Seeking more personnel, she said: “We have two cooks here that run shifts. I believe that is not enough but due to lack of fund, we may not be able to get additional hands to employ and so when I discovered on resumption that the cooking was not particularly done hygienically, I initiated measures to salvage the situation. I join in doing the cooking and they all think it is abnormal but that is part of the responsibilities of a matron in such a home and with such measures, our level of hygiene is improving. “The children are also involved in the cooking of their food. We now have duty schedules for them because they have to be trained in all facets of life, so that when they leave here they can become somebody in life.

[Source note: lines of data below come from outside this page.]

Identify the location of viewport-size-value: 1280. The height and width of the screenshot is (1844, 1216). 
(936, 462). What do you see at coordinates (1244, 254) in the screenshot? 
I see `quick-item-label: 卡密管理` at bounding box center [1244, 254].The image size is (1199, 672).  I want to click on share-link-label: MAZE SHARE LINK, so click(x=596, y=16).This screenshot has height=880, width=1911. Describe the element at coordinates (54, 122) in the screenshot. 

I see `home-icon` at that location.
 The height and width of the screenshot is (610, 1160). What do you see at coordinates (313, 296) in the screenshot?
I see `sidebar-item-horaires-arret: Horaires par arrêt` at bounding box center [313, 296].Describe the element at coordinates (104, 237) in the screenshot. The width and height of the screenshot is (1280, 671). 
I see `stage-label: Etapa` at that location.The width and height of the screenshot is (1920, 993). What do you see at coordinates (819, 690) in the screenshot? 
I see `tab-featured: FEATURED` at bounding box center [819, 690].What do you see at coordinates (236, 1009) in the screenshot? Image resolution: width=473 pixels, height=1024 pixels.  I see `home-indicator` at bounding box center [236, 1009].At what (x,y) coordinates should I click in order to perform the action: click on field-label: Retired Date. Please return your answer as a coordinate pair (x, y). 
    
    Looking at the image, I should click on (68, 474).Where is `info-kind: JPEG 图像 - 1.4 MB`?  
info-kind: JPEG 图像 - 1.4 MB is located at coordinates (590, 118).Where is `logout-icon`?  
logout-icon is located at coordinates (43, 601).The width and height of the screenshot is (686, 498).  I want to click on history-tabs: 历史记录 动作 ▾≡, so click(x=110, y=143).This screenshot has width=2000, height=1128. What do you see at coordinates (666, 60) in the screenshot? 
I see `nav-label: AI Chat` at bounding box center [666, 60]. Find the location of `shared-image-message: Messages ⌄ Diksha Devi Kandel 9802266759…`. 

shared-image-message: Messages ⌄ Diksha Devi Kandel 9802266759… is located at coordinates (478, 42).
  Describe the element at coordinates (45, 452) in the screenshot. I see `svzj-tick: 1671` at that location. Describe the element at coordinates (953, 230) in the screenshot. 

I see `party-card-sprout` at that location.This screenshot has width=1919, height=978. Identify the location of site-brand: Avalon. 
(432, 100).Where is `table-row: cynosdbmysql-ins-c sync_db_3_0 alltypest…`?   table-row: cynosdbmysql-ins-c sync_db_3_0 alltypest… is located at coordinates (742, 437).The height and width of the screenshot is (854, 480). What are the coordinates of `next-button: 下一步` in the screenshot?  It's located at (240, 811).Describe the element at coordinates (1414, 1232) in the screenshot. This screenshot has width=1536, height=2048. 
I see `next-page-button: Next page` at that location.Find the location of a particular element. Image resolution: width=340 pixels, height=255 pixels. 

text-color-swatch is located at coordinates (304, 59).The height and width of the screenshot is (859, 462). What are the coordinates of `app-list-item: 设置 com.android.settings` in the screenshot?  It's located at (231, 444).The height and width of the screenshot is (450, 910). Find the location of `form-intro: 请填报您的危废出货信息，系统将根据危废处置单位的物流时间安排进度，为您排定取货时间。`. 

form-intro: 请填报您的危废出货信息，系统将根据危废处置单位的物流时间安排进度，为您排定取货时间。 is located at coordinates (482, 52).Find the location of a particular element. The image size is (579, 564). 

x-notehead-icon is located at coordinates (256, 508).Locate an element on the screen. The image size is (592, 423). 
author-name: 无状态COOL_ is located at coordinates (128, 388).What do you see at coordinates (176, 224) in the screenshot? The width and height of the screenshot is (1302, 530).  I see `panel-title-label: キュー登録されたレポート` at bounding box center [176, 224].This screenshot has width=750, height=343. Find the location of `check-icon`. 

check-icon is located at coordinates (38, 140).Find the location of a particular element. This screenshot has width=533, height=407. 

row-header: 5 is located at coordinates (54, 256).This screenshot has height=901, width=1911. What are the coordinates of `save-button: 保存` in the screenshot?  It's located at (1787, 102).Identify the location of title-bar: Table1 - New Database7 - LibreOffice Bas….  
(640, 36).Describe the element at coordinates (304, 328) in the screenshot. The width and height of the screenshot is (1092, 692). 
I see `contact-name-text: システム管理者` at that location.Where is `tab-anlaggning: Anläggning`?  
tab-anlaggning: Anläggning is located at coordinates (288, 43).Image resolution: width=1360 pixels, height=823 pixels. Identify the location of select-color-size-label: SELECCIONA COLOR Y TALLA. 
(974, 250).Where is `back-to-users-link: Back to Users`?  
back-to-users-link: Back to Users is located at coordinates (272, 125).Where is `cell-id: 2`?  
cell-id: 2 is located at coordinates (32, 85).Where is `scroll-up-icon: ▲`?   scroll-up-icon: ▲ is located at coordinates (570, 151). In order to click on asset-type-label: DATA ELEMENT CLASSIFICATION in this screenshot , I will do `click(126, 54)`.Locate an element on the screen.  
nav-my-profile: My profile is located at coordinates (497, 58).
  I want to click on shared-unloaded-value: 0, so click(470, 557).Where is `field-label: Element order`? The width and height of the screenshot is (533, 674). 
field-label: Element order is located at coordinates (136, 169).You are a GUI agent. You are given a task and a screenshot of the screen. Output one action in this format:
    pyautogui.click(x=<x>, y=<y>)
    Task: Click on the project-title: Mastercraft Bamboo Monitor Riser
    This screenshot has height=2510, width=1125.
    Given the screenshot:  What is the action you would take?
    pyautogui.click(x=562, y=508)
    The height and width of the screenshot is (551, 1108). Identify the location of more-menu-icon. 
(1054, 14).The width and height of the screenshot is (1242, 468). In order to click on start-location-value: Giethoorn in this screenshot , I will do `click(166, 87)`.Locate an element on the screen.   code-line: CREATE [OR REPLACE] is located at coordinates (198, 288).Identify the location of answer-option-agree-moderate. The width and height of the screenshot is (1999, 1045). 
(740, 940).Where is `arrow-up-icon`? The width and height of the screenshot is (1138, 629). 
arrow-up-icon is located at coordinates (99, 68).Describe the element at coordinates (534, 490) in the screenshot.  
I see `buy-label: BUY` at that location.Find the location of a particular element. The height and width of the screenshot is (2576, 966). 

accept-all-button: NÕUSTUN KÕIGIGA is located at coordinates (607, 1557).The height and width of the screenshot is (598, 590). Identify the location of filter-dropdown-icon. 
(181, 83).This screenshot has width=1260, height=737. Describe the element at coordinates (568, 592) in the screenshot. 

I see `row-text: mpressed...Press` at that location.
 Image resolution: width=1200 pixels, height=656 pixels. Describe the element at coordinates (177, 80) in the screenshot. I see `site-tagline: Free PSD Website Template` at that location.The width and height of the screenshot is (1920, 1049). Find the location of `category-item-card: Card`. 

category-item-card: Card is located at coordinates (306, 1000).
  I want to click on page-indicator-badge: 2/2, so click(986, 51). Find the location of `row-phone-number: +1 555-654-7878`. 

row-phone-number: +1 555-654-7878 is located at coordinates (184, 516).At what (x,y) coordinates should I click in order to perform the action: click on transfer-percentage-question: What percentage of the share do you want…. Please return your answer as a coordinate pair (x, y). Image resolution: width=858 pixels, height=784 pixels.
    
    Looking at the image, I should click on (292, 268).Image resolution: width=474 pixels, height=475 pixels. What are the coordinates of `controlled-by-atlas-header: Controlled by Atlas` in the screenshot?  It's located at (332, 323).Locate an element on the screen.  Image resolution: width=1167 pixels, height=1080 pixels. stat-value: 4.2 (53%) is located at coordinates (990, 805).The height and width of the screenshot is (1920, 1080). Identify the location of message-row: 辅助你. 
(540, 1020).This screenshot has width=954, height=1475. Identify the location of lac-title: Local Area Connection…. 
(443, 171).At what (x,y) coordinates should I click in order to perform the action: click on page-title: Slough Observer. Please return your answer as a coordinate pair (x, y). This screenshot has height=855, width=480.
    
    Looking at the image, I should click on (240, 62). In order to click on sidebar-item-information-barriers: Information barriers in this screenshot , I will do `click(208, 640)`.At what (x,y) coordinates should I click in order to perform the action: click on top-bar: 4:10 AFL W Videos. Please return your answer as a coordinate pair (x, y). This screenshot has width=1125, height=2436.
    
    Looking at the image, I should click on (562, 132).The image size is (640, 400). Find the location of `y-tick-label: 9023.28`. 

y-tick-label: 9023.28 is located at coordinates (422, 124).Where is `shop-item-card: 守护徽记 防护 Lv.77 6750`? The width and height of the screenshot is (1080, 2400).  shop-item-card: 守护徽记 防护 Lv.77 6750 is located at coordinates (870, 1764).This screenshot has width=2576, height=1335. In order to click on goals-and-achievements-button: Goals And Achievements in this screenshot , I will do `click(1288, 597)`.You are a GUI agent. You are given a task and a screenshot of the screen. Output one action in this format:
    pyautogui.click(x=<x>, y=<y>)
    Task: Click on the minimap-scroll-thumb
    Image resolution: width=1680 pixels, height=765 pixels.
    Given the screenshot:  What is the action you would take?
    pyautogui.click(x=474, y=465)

Life After the Home “The children do turn out good depending on how you handle them, it is the kind of growth and behavioural attributes they pick from home that they will present in the larger society and that is why we make sure that they are brought up with strict compliance in accordance with set of rules within the home.

“We have grown up girls that we take extreme care to handle considering their level of understanding, we make sure that we have an impartial judgement of their actions but teach them the right values such that when they get out here, they are seen by the society as complete humans capable of doing things rightly. “Passion for children has propelled me to do this. I have always wanted to adopt children outside of my own biological children but hadn’t been successful at it, but you can see how it turned out for me after all these years of trying to adopt. I am now saddled with the job of taking care of 56 children at once, how much of fulfillment do I want again,” she said.